On Aug. 17, NOAA, which had warned of the storm that hit St. Anthony a week before, now forecast a deep low for Monday and Nirvana departed Catalina at 3:30 a.m. to get to St. John’s before the storm. As expected, wind gusts hit 40 knots with six-foot breaking seas. The last 15 nautical miles took four hours but they finally entered St. John’s Harbor through a narrow opening in spectacular cliffs. The big low moved in and sat for a couple of days.

We hire a car and drive across Cape St. Francis to Conception Bay, home of the Royal Newfoundland Yacht Club. Race week had just ended and General Manager Jim Eastman is handling a giant party, but he greets us cordially and we trade burgees. We meet Susan and Jon Garvin at the bar and later on their C&C 36; they provide navigation advice for our next ports of call.

When the gale lifted the next morning, Nirvana left for Trespassy on the south coast, rounding Cape Spear, the easternmost point of North America, in the fog and meeting a southerly with gusts up to 33 knots. Close hauled with her rail down, the Hylas welcomed a lift from the Labrador Current. Sue Garvin had warned them of shoals here and a hard-to-spot buoy at Mistaken Point.

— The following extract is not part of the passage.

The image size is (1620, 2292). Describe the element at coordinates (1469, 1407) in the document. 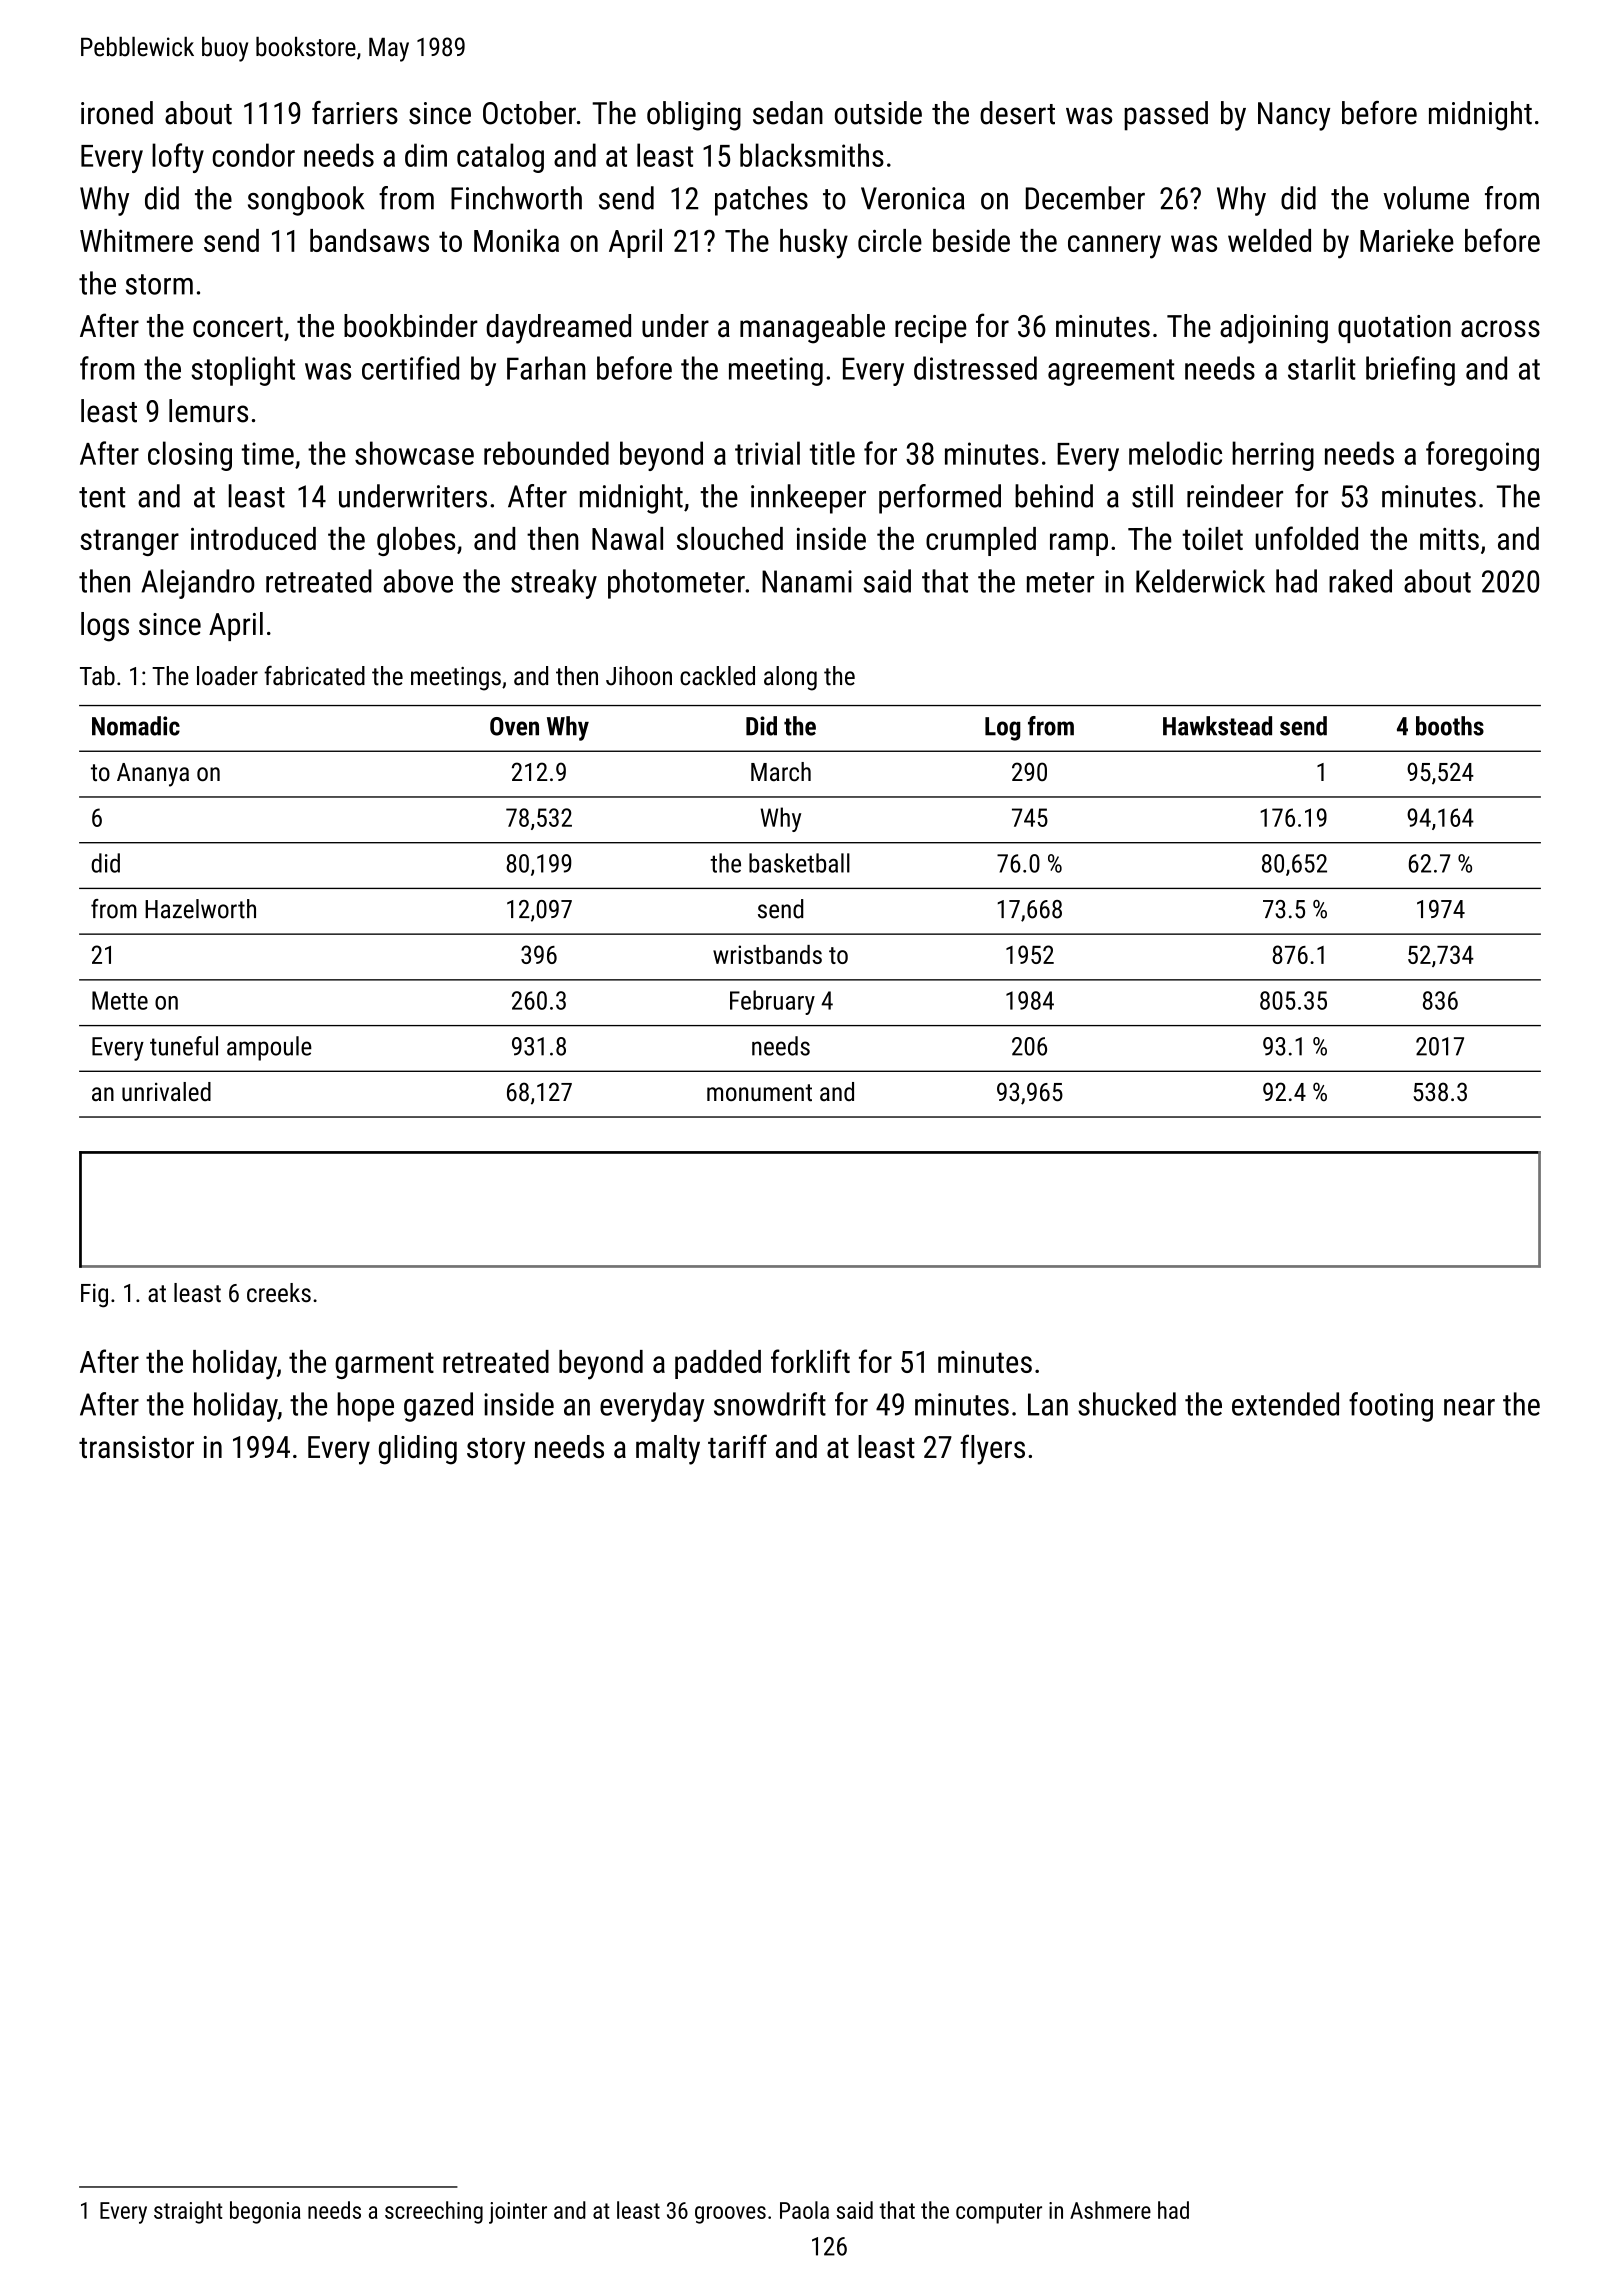

I see `near` at that location.
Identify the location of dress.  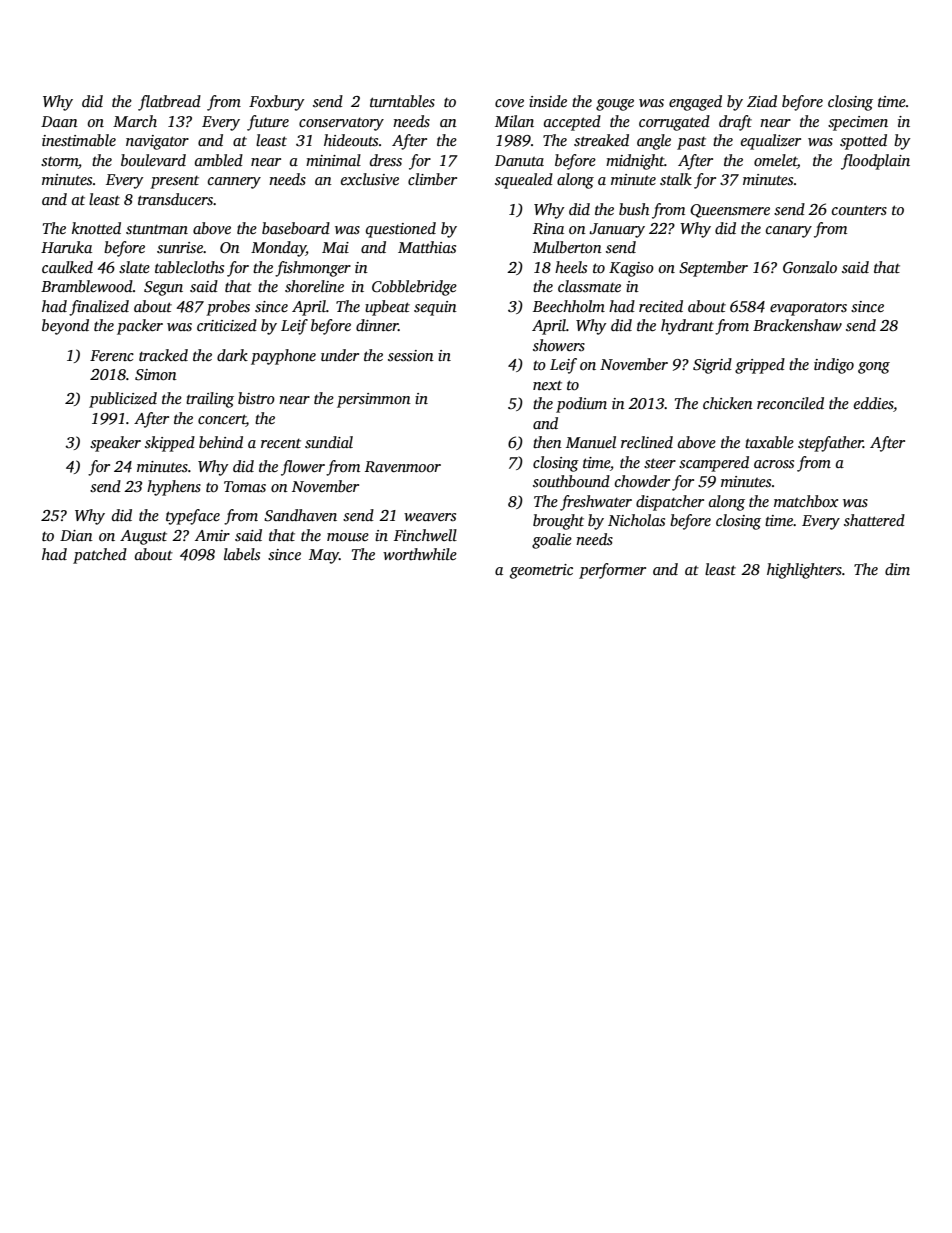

Nirvana safely turned Cape Race as the fog lifted and the wind dropped at the entrance to Trepassy Bay.

After a quiet night, Cindy and Ian departed Trespassy at 4:30 a.m. and reached St. Lawrence at 8:30 p.m., slogging across Placentia Bay with a 25-knot wind on the nose.

Moderate winds on Aug. 22 along with a forecast of strong southwesterlies convinced the sailors to depart Newfoundland and sail directly to Louisbourg on Cape Breton. An overnight leg brought them there at 2:30 p.m. on Aug. 23, accompanied by sun and a convoy of dolphins, their circumnavigation of Newfoundland completed.

Blow-out above

At one time, the capital of French Canada, Louisbourg, was the site of a huge fortress, now a major tourist attraction. From Louisbourg Nirvana intended a long hop southeast to Liscomb, but as she approached the Strait of Canso, the wind increased to 30 knots bearing a thick fog.

Suddenly a loud bang, the sails started flapping and Nirvana rounded up. Six lengths of reinforced nylon webbing that secured the steel ring to the clew of the main had torn off. Nirvana couldn’t make Liscomb until long after dark, so they pressed on overnight to Halifax. At 2 a.m. on Aug. 27, the wind went round to the southwest, the fog lifted and Nirvana motor-sailed with the genny under a full moon. In Halifax, Doyle Sails removed the main and returned it repaired.

We sailed 2,461 nautical miles. Our northernmost point was Red Bay, Labrador, 51-43-23 north latitude. The most easterly was Cape Spear, 52-36-44 west longitude. We dock at the Sag Harbor Yacht Club on Sept. 3, present Commodore Carl Marino with burgees from the Royal Nova Scotia Yacht Squadron and Royal Newfoundland Yacht Club. I get lots of hugs and of bottle of champagne, which we drink immediately.